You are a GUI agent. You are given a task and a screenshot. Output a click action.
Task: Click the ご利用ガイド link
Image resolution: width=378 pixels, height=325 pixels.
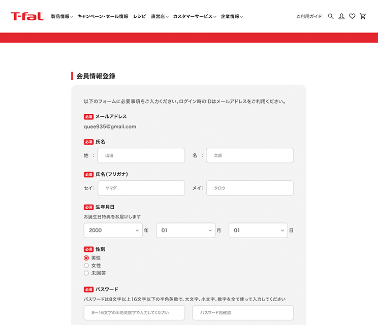click(309, 17)
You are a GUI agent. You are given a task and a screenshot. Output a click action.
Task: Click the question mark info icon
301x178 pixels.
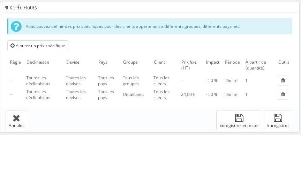pos(16,26)
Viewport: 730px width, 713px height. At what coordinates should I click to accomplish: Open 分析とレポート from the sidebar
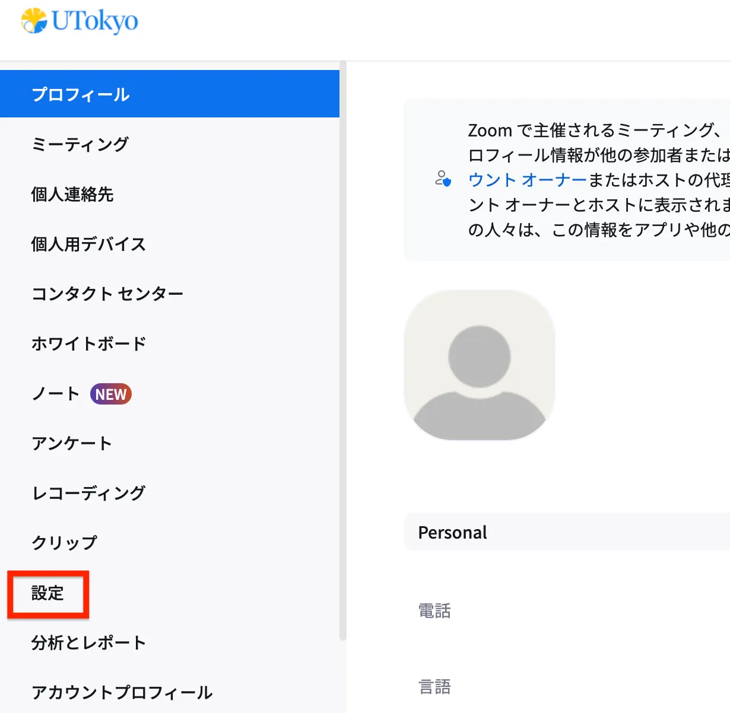[x=87, y=642]
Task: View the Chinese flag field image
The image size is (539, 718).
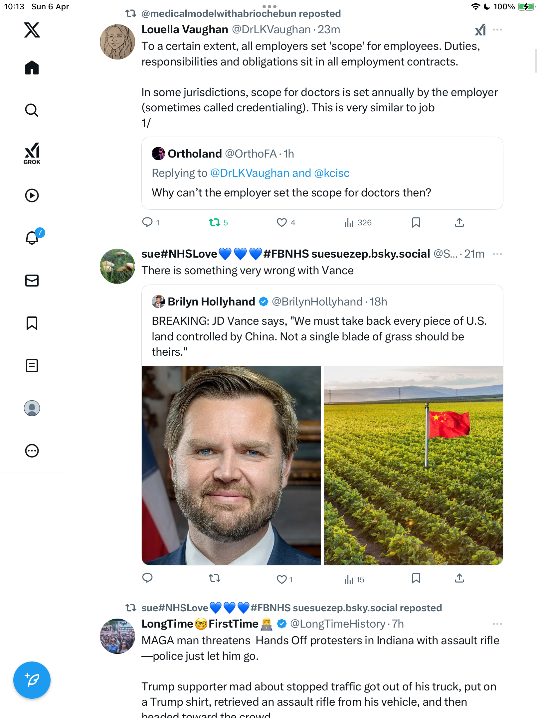Action: (413, 465)
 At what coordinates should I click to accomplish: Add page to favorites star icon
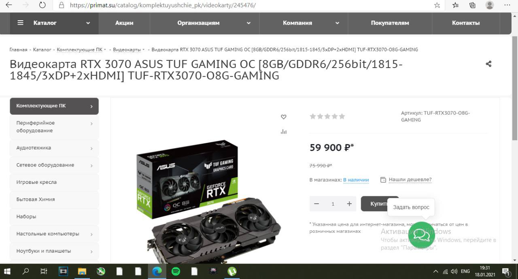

□ □ □ □ □

* **What is needed**:
Each record above needs to be transcribed word for word, with its pictures omitted.

* **Output below**:
You are a GUI agent. You are given a task and a screenshot. Output a click action.
Task: Click the ご利用ガイド link
Image resolution: width=378 pixels, height=325 pixels.
click(309, 17)
You are a GUI agent. You are given a task and a screenshot. Output a click action.
Task: Click the question mark info icon
301x178 pixels.
pos(16,26)
Viewport: 730px width, 713px height. At what coordinates should I click to accomplish: Open 分析とレポート from the sidebar
[x=87, y=642]
Task: View the Chinese flag field image
The image size is (539, 718).
Action: (413, 465)
 At what coordinates should I click to accomplish: Add page to favorites star icon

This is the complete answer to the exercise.